Um homem agigantado e de fera catadura saiu da choupana murmurando
sons mal articulados e que pareciam de agastamento. Dos recém-vindos os
principais começaram a subir vagarosamente a senda fragosa que tinham ante si
enquanto Gutislo recolhia os ginetes, que mal se podiam menear de cansados, e
os simples bucelários se derramavam pelas tendas erguidas junto dos penhascos.
Os cavaleiros chegaram ao topo da subida. A caverna de Covadonga, o
palácio do duque de Cantábria, estava patente. Da esquerda, em vasta lareira,
ardia um grosso cepo de sobreiro, que conservava tépida e enxuta a atmosfera,
naturalmente fria e húmida: da direita, pelas quebras angulosas das rochas, viam-
se deitados capacetes, saios de malha e muitas armas ofensivas. Escabelos
grosseiros, mesas de carvalho e alguns leitos de peles de animais silvestres,
amontoadas sobre a cortiça que servia de pavimento, completavam o adereço
daquele rude aposento. Todavia, as armas polidas, ordenadas em feixes, e as
estalactites seculares, penduradas do tecto, reverberando o clarão da fogueira,
davam ao topo da lapa um aspecto esplêndido que de algum modo assemelhava esta habitação de feras a uma sala de armas de paços afortalezados.

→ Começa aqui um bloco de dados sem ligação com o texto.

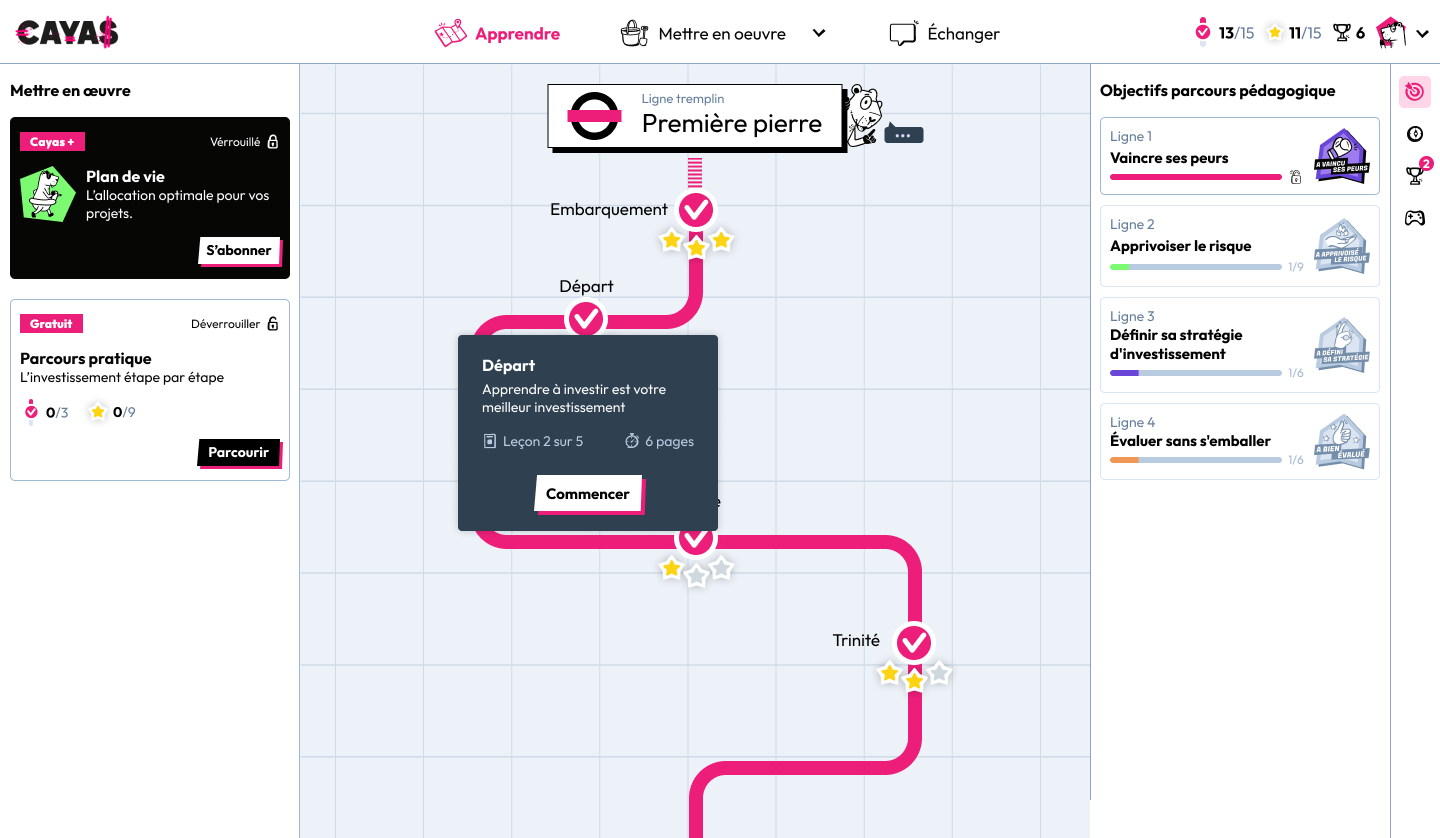This screenshot has height=838, width=1440.
Task: Click the checkmark counter 13/15 in header
Action: [1222, 32]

É alta noite: os cavaleiros que haviam acompanhado Pelágio dormem
profundamente, estirados nos pobres leitos da gruta. Quem ouvisse os nomes
desses rudes soldados saberia quais eram os restos da mais ilustre nobreza goda:
eram muitos daqueles que, havia poucos meses, nos paços magníficos de
Toletum passavam as noites em festas, os dias em banquetes e que, depois de
existência deleitosa, esperavam ir dormir, sob as arcarias das criptas das
catedrais, nos túmulos soberbos de seus avós. E todavia, a conquista reduziu-os à
vida de bárbaros e fê-los retroceder aos costumes duros e ferozes dos
companheiros de Teodorico e de Ataúlfo, aos hábitos de rudeza dos primitivos
visigodos.
O moço duque de Cantábria vela, porém. Assentado em um escabelo junto do
lar aceso, com a face encostada ao punho, deixa balouçar a sua alma em
tempestade de dolorosos pensamentos, lembrando-se de Hermengarda. Por mais
de uma hora, Pelágio se conservara nesta situação, quando, ao voltar a cabeça,
viu que mais alguém velava, como ele. O cavaleiro que ao chegarem chamara
por Gutislo, em pé por detrás do escabelo, com os braços cruzados e os olhos fitos
na chama, parecia meditar profundamente. No seu aspecto havia o que quer que
fosse tenebroso e sinistro.
— Como assim! — exclamou o mancebo. — Ainda não buscastes o repouso?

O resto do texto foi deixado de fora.